#### Prompt
Please convert the stretch from the line containing "Black 300c Chrysler Limousine (68, 2196)" through the line containing "お問い合わせ (422, 858)" into a JSON list of strings, one string per line, leaving out blank lines.

#### Material shown
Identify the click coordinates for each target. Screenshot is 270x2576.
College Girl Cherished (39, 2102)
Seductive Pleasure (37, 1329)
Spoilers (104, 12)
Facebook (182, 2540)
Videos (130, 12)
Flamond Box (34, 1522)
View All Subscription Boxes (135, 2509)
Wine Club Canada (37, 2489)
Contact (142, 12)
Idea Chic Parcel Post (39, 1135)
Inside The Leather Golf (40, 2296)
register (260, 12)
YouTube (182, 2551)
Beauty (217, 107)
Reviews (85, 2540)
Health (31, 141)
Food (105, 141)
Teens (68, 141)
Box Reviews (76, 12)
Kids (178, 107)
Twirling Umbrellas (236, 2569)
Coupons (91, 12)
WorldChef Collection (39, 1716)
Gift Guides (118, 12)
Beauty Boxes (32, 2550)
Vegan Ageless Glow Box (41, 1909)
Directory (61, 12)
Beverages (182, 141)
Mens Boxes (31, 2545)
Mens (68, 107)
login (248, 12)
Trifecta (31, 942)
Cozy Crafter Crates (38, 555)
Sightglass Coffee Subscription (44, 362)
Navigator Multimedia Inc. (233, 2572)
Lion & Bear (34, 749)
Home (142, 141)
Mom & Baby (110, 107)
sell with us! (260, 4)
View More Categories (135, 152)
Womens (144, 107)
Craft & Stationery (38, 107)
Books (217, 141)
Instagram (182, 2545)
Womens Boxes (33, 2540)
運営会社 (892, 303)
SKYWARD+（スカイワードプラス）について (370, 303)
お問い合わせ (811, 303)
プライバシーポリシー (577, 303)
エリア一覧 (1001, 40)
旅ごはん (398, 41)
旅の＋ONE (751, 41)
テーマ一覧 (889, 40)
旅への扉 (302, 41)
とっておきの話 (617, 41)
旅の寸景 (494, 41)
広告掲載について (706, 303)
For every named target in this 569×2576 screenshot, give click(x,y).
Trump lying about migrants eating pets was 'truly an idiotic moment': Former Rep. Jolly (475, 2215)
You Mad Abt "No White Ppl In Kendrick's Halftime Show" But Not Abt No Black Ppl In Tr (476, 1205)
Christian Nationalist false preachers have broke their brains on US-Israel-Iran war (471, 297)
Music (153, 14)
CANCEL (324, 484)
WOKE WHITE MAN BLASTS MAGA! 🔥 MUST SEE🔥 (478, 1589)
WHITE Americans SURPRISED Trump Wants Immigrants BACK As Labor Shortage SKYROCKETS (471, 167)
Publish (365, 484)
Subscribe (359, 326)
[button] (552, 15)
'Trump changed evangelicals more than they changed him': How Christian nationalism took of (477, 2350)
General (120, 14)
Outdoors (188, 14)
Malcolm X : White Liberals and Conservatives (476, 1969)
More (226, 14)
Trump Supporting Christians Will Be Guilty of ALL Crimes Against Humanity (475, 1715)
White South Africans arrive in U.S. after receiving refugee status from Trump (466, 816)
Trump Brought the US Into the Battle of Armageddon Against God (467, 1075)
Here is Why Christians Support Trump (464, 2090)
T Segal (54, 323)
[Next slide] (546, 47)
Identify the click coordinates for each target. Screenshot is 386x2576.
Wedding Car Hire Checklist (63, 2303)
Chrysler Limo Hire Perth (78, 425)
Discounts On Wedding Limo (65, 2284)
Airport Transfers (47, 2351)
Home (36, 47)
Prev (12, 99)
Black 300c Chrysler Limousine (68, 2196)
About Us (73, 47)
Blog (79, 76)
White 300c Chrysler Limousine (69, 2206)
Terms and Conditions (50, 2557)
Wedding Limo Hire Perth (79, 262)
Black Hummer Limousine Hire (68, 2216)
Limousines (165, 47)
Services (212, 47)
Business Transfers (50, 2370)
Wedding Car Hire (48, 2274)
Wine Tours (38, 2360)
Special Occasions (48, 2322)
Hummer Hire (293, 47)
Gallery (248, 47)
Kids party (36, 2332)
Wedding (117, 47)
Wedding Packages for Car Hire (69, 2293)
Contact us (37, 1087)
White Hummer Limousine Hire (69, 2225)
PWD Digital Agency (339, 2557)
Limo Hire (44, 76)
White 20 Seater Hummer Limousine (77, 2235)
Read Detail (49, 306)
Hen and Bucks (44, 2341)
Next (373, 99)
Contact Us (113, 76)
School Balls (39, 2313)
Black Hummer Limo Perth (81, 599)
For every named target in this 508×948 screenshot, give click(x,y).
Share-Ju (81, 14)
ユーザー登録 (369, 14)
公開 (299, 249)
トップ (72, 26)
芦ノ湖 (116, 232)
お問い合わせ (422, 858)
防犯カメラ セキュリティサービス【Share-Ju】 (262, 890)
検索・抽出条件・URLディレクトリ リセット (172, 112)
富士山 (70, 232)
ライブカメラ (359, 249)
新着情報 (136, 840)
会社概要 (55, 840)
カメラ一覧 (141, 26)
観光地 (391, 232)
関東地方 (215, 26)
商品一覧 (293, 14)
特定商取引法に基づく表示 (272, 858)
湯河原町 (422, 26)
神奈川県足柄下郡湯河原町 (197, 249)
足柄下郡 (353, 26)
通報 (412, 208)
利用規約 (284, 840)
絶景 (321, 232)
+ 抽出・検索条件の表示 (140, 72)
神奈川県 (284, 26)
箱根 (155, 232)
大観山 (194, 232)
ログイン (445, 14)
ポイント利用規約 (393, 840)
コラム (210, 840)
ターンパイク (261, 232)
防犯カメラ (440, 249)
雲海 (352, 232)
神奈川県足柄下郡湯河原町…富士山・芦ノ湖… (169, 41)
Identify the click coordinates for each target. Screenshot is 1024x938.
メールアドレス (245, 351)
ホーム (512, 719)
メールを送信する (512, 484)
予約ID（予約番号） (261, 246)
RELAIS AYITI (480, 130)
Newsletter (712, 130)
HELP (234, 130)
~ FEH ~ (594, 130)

#### Completed task
[
  "Black 300c Chrysler Limousine (68, 2196)",
  "About Us (73, 47)",
  "Blog (79, 76)",
  "White 300c Chrysler Limousine (69, 2206)",
  "Terms and Conditions (50, 2557)",
  "Wedding Limo Hire Perth (79, 262)",
  "Black Hummer Limousine Hire (68, 2216)",
  "Limousines (165, 47)",
  "Services (212, 47)",
  "Business Transfers (50, 2370)",
  "Wedding Car Hire (48, 2274)",
  "Wine Tours (38, 2360)",
  "Special Occasions (48, 2322)",
  "Hummer Hire (293, 47)",
  "Gallery (248, 47)",
  "Kids party (36, 2332)",
  "Wedding (117, 47)",
  "Wedding Packages for Car Hire (69, 2293)",
  "Contact us (37, 1087)",
  "White Hummer Limousine Hire (69, 2225)",
  "PWD Digital Agency (339, 2557)",
  "Limo Hire (44, 76)",
  "White 20 Seater Hummer Limousine (77, 2235)",
  "Read Detail (49, 306)",
  "Hen and Bucks (44, 2341)",
  "Next (373, 99)",
  "Contact Us (113, 76)",
  "School Balls (39, 2313)",
  "Black Hummer Limo Perth (81, 599)",
  "For every named target in this 508×948 screenshot, give click(x,y).",
  "Share-Ju (81, 14)",
  "ユーザー登録 (369, 14)",
  "公開 (299, 249)",
  "トップ (72, 26)",
  "芦ノ湖 (116, 232)",
  "お問い合わせ (422, 858)"
]